Our project is looking for a solution to let us deal
with streaming data, and determine whether each individual data item
meets a rule's criteria. Each
data item implements an interface, but the
properties available on the concrete objects differ wildly. Also,
each data item can be considered to be composed of multiple levels of
these data items. One of the fields on the interface is a getParent
field, which returns the data item one level up. (In effect, we end up
with a singly linked list.) If
X is the object
which we have a direct handle to, X.parent = Y, and Y.parent = Z, we
often want to look at Z.field as part of our rule. I believe that the quirk here is that,
although the objects are JavaBeans, they are presented as an interface
which does not describe the property set of the bean. Thus, I don't
directly know that X's parent is Y, whose parent is of type Z, which
then has a property named 'foo'. (Beans here are essentially
user-defined structures for contributed code, and thus we have no real
way of knowing what properties are on a bean until we receive the
bean. When the users use the beans, they obviously know which bean
they're working with. For us, we're getting it downstream, and that
bean could be any of a dynamically growing variety, also with many different permutations of structures in the linked list.)
As a practical
matter, the interface has a method getField(String, String), whihc
allows us to access specific fields both in the local bean and in the
beans available up its list. That functionality is accomplished
through some reflection logic.
I've tried the following approach, but it "smells" wrong:
- Create adapter classes per rule, and, given a data item, insert the item again, adapted with a bean that gives access to the specific fields. We believe the # of rules will be 10 or less at any given time in the operational
system. This would require us to query the known rules, and provide
adapter classes for them, which seems completely counter to normal
patterns of use. However, it would allow us to use a bean approach. [Note that although I've shown that inserting an event again has my desired effect, I haven't yet figured out how to query the set of rules, and provide adapter classes for each rule.]
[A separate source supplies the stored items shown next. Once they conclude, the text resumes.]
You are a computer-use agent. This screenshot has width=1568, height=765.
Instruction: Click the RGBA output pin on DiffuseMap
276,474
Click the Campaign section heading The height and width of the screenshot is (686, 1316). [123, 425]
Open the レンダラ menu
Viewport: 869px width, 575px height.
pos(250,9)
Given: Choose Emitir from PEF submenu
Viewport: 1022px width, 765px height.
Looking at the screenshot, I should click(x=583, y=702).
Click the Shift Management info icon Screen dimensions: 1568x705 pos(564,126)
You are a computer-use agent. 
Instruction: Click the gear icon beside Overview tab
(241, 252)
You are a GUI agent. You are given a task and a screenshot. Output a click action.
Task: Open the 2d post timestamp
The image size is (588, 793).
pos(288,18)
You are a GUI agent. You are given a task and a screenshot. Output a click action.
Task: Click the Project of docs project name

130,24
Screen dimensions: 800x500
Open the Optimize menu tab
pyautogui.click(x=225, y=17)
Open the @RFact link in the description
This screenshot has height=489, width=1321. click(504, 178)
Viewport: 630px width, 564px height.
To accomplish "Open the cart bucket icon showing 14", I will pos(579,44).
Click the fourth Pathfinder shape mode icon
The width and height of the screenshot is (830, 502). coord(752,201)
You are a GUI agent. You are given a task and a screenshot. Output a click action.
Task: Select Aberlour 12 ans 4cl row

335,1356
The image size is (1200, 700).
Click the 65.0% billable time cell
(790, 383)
I'm also considering a DSL approach, trying to determine if that would allow me to somehow transform the problem.
Any insights or feedback would be wonderful. In-house, we
don't yet have a great depth of expertise with Drools, so I'm interested
in tapping a broader pool of knowledge and experience. I've only got access to Drools 4 in my environment. I can try alternate approaches in Drools 5 at home, but can't use that solution as yet for our problem space.